2         --> $DIR/str-array-assignment.rs:13:11
3          |
4       13 |   let t = if true { s[..2] } else { s };
+          |           ^^^^^^^^^^^^^^^^^^^^^^^^^^^^ expected str, found &str
-          |           ^^^^^^^^^^^^^^^^^^^^^^^^^^^^^ expected str, found &str
6          |
7          = note: expected type `str`
8                     found type `&str`

There are lots of test results like this. We'll need to dig a bit deeper and find out what is specifically happening in the cases we're seeing an issue with.

It seems like in some cases, the span is " }" - I believe this is the intended situation. In the issue-46472 example, if I add some logging to the close_tt function where the span is created:

https://github.com/rust-lang/rust/blob/2e0ad5af309c016986e6c81da181762e833c802f/src/libsyntax/tokenstream.rs#L67-L75

Then we find that the variables have the following values:

span=`Span { lo: BytePos(554), hi: BytePos(708), ctxt: #0 }` 
delim.len()=`1`
delim=`Brace`

Given this, I think the issue is that the span variable has hi: BytePos(708) rather than hi: BytePos(707). This function is called by the TokenStream::next function that was mentioned in the previous quoted message:

https://github.com/rust-lang/rust/blob/2e0ad5af309c016986e6c81da181762e833c802f/src/libsyntax/parse/parser.rs#L305-L337

Here we can see that self.frame.span is what is being passed into close_tt and that self.frame is from self.stack.pop.

davidtwco commented 6 years ago

So, a little more progress. In the advance_token function below, start_bytepos is BytePos(707) (the position of the } in the issue-46472 example.

https://github.com/rust-lang/rust/blob/07f51fb8684e1ea0a3859234d360814093d891bd/src/libsyntax/parse/lexer/mod.rs#L309-L328

The call to next_token_inner returns the CloseDelim token we expect and advances self.pos to BytePos(708). This means that the span ends up being Span { lo: BytePos(707), hi: BytePos(708) } - ie. "} ".

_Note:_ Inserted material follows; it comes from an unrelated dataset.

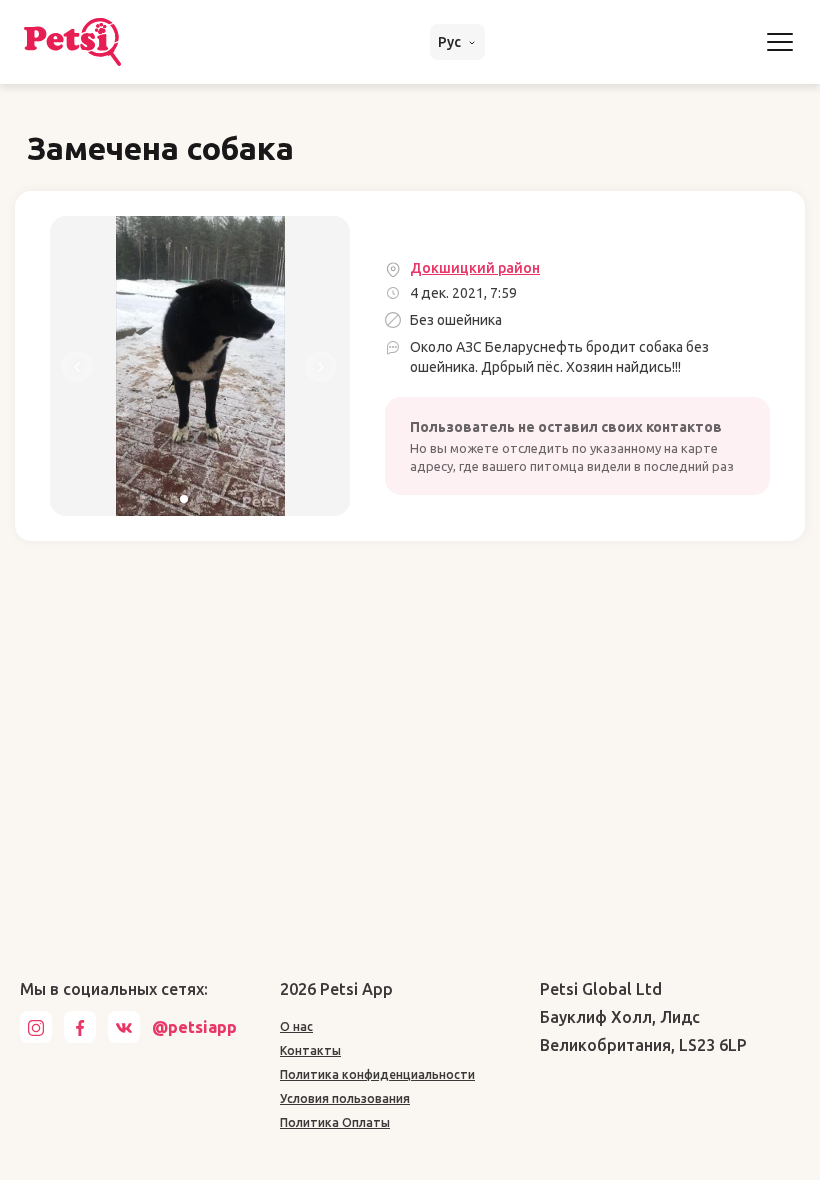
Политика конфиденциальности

If we modify the function to check if self.ch (the next character, also updated by next_token_inner) is whitespace, and if it is make the span Span { lo: BytePos(707), hi: BytePos(707) } then it fixes the issue. This feels like an ugly solution.

error[E0597]: borrowed value does not live long enough (Mir)
  --> /mnt/c/Users/David/Projects/personal/rust/src/test/ui/issue-46472.rs:14:10
   |
14 |     &mut 4
   |          ^ temporary value does not live long enough
...
17 | }
   | - temporary value only lives until here
   |

However, in doing this, we end up modifying the borrowck error to:

error[E0597]: borrowed value does not live long enough (Ast)
  --> /mnt/c/Users/David/Projects/personal/rust/src/test/ui/issue-46472.rs:14:10
   |
14 |       &mut 4
   |            ^ temporary value does not live long enough
15 |       //~^ ERROR borrowed value does not live long enough (Ast) [E0597]
16 |       //~| ERROR borrowed value does not live long enough (Mir) [E0597]
   |  ______________________________________________________________________-
17 | | }
   | |_ temporary value only lives until here
   |

This seems to suggest that this is dealt with somewhere in the borrowck code (or elsewhere) to move the BytePos back a position. Given that, I've looked through the borrowck code and found this:

https://github.com/rust-lang/rust/blob/78f24d86b84882a02c15f27768e831d0342a3f5d/src/librustc_borrowck/borrowck/mod.rs#L1320-L1327

Notice the call to end_point on the span. The rest of the function is similar to the following code in the Mir borrow checker:

https://github.com/rust-lang/rust/blob/51b47dc4a1af3260738aa7c5d4e31e8d77c0c0b6/src/librustc_mir/build/scope.rs#L698-L699

Except, there's no call to end_point! I've submitted #47420 that fixes this issue - I really wish I'd noticed that difference earlier.

estebank commented 6 years ago

@davidtwco your write up on the sleuthing you've had to do is amazingly detailed! Thank you so much for taking the time to figuring this out!